By David Ovalle and Charles Rabin
A jury late Thursday acquitted a retired Miami police lieutenant who was accused of impersonating an officer after he had retired.
Nestor Garcia was acquitted of impersonating a police officer and false imprisonment. Jurors deliberated less than an hour, and Garcia’s supporters burst into tears when the verdict was read.
His arrest stemmed from an incident in February of 2018, five months after his retirement from the department. According to Miami police, Garcia spotted a man tossing out garbage in front of an apartment in the 2700 block of Southwest Fifth Street that night and pulled up in his Honda.
Then the ex-cop and a Miami police officer who had been parked nearby approached the man. Garcia said he was a Miami police officer and was there because he heard complaints about people selling marijuana. After searching the man’s apartment, Garcia left the scene.

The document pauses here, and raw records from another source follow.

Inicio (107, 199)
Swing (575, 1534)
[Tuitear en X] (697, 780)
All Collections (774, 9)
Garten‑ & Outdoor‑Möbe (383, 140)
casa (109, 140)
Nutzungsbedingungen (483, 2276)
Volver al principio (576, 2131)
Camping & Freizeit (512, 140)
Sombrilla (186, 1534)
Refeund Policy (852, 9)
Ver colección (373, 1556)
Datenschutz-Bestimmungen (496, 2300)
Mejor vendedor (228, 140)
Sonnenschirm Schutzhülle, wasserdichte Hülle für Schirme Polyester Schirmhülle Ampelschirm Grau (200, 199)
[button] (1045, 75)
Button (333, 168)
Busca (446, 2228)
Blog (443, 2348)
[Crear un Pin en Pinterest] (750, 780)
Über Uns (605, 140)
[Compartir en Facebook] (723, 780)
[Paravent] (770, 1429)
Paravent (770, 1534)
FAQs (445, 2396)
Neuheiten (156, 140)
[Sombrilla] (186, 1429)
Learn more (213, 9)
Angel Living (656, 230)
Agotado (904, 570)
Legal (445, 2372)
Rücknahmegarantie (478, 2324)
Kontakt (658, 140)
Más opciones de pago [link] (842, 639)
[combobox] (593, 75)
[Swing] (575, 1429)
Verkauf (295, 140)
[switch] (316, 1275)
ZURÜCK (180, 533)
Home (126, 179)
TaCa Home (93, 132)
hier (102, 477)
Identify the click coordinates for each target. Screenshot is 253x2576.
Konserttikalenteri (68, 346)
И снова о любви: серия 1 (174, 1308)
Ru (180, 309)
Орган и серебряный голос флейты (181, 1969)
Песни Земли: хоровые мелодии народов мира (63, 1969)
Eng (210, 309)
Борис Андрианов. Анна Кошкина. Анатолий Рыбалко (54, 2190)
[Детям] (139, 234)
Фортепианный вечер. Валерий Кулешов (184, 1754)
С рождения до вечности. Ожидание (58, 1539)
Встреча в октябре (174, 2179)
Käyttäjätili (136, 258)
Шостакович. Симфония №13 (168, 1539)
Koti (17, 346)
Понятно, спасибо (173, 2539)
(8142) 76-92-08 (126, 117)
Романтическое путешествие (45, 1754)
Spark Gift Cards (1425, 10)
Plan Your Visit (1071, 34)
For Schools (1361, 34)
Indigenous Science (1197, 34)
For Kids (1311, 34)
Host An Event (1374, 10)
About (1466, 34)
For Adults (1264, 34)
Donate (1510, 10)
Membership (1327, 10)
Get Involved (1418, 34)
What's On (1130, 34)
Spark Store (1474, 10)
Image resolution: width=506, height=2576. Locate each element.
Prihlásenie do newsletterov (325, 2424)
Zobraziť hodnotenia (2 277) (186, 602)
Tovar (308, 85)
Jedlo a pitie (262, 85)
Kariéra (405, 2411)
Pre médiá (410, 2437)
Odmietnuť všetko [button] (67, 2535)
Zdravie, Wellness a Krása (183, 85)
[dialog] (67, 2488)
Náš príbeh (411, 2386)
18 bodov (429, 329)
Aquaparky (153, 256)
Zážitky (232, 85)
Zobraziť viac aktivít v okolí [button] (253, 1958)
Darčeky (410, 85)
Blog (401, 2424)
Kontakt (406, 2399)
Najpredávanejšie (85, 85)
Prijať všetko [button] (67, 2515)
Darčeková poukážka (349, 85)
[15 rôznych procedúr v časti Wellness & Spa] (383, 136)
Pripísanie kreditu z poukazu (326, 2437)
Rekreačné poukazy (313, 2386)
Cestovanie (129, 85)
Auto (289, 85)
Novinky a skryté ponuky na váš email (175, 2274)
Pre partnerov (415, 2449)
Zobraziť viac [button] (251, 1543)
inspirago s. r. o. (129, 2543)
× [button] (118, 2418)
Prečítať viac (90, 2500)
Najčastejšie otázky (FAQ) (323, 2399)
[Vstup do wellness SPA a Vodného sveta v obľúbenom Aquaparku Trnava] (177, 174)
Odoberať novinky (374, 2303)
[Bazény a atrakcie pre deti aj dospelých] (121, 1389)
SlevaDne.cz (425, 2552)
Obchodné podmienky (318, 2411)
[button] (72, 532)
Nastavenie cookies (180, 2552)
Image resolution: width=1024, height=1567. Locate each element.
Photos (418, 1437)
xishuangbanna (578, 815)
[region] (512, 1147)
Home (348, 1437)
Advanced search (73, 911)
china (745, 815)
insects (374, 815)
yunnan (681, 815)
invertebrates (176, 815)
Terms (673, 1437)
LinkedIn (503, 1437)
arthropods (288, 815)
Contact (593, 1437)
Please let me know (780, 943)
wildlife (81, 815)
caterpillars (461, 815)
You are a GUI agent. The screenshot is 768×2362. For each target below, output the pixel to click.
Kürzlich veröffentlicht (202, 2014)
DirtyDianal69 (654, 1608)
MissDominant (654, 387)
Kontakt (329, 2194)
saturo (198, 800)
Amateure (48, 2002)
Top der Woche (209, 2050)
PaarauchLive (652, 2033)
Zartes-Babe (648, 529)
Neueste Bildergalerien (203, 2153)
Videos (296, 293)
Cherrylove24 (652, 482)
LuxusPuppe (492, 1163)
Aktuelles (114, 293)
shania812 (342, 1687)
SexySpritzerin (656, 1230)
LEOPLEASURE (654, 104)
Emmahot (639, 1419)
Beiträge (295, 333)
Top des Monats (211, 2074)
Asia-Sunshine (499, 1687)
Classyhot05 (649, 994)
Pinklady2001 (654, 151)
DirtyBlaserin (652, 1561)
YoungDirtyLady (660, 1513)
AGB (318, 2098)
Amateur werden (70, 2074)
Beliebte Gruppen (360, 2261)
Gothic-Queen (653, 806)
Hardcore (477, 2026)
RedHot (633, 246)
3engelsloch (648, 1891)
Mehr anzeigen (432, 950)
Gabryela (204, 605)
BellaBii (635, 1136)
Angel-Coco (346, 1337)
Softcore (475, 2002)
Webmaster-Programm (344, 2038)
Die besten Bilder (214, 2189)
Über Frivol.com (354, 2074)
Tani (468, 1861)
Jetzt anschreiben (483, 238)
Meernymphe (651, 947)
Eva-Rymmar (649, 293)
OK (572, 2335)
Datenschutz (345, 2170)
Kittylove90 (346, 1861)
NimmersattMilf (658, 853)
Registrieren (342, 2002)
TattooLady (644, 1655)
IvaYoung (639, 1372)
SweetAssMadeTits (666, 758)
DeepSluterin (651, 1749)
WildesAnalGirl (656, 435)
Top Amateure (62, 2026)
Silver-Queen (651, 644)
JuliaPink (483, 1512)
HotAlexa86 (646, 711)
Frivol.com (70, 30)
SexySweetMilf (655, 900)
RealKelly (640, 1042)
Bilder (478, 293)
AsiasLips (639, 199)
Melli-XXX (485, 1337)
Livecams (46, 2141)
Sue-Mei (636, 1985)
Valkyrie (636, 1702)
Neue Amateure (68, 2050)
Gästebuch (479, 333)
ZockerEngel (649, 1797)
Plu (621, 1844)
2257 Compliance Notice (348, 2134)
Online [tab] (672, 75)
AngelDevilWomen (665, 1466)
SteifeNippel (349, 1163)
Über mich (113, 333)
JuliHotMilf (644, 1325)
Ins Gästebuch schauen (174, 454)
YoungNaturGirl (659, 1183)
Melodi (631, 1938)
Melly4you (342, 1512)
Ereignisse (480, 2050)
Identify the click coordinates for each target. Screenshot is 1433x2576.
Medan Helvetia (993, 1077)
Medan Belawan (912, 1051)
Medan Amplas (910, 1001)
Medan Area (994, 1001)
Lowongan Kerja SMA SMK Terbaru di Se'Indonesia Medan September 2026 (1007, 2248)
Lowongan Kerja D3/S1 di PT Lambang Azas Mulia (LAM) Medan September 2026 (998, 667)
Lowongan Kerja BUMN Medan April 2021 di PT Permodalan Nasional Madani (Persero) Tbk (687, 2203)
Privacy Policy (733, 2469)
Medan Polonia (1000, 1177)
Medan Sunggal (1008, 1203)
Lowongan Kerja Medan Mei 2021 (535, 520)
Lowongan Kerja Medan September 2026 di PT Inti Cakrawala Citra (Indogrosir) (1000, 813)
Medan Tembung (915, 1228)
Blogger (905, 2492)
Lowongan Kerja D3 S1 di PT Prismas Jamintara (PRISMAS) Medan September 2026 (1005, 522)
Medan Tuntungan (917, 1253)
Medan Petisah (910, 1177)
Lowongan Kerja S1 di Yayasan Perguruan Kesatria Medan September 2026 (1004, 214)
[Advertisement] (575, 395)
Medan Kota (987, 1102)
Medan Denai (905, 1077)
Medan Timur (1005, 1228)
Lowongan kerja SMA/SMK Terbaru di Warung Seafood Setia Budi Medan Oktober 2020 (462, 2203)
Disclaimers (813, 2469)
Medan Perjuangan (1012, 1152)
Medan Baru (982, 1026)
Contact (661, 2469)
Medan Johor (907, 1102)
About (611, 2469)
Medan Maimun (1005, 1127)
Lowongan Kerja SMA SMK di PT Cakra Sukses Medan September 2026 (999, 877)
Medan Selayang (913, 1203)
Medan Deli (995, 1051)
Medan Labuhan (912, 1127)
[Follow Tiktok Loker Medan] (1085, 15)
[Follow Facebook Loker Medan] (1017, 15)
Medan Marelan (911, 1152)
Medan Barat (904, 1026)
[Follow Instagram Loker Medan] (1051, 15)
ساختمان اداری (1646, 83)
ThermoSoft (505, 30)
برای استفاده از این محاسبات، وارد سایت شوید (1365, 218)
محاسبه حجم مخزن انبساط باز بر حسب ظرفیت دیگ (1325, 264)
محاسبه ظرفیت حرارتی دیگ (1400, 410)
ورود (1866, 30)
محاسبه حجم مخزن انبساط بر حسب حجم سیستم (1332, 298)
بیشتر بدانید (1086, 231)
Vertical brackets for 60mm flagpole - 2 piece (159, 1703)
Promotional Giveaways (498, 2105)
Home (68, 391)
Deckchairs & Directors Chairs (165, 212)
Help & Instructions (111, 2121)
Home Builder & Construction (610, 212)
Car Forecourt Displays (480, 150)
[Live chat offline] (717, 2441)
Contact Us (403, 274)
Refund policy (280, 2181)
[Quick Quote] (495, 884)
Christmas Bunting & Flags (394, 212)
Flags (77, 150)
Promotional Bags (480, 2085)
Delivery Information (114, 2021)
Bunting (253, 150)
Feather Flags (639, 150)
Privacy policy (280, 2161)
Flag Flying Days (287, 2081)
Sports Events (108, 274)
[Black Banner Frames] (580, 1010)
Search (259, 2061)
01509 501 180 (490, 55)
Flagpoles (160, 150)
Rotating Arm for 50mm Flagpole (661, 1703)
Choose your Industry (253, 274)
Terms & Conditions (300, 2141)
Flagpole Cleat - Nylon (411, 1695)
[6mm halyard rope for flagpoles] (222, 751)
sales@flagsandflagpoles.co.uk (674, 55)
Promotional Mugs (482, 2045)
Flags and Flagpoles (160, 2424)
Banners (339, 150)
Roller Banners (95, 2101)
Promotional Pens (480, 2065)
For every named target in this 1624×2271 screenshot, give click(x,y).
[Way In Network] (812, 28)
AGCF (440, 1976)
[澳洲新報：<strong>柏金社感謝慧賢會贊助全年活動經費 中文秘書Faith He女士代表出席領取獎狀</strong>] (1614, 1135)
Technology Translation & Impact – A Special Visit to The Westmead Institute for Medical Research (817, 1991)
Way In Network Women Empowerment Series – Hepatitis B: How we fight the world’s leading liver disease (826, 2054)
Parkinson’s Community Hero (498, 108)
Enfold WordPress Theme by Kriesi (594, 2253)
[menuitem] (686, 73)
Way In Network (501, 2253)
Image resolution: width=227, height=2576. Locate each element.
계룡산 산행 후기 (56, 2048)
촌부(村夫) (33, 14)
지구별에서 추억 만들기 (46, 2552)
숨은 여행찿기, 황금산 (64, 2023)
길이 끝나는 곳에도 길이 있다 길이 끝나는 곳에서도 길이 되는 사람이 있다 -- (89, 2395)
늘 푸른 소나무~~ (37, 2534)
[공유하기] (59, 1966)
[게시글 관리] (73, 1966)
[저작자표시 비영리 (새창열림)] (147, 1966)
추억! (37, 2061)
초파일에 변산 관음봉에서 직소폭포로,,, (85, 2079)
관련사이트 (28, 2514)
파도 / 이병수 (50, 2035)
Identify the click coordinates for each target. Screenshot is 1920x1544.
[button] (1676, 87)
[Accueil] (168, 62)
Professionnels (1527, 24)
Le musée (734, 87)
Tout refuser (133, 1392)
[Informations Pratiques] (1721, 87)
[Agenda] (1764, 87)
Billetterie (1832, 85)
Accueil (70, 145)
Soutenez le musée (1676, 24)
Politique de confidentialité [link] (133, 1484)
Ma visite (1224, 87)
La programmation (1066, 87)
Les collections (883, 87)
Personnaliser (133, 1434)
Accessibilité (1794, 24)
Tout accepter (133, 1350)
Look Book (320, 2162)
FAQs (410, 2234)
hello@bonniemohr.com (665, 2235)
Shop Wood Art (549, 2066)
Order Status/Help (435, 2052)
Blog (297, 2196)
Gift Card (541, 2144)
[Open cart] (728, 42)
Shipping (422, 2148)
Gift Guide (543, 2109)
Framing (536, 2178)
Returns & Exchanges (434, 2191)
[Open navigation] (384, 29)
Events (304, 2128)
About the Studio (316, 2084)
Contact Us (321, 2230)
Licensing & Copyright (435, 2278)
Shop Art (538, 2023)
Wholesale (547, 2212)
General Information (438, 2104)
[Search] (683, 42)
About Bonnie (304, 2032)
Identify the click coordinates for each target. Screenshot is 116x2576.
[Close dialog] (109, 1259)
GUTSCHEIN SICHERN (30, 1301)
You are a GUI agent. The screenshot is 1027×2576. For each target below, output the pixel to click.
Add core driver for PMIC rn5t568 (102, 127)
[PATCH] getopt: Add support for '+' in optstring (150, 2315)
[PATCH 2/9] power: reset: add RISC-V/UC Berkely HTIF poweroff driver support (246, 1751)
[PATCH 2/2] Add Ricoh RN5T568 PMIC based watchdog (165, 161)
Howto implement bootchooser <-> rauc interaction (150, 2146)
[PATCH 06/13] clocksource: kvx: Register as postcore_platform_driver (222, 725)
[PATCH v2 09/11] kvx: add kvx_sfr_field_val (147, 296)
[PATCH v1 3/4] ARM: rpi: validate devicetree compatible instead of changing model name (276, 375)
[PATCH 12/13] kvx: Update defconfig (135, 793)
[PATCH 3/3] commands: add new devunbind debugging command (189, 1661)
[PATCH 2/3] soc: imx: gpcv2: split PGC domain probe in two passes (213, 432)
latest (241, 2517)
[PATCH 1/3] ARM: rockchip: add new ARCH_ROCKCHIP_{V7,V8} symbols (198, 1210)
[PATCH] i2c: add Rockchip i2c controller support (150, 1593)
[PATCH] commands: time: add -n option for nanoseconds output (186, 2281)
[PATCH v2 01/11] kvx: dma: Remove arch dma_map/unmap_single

At trial, defense lawyer Sam Rabin argued that Garcia was acting lawfully, under the command of the young cop.
“It’s common sense that he might rely on Nestor while he was there,” Rabin told jurors during closing arguments.
Garcia, who retired from the Miami police department late in 2017, has a colorful past.
Back in 1992, he was featured in a Miami Herald story about contradictions in police shootings. That same year Garcia chased a man driving on State Road 836 that he believed was a murder suspect from Miami Beach. When the man bailed from his vehicle, Garcia chased him on foot.
In the man’s arrest report, Garcia said Wallace Brimer pointed a gun at him during the chase and Garcia responded by firing five times at him and missing. Eventually he caught up to Brimer and took him into custody. No weapon was ever found and prosecutors eventually dropped the charges.
Brimer turned out to be an auto glass installer from Alabama who was driving with a suspended license.
In 2008 Garcia was voted Officer of the Year by his peers at the Miami Police Department.
In 2016, Garcia, while working the property room at the Miami Police Department, brought to light the hundreds of pieces of evidence that were stored in containers behind the police department and under an I-95 overpass that had been soaked through, rotted and were full of mold.
The findings became controversial and forced the department to undertake the painful and time-consuming task of going through every piece of evidence to see if any trials were tainted or if evidence had been destroyed that could impact upcoming trials.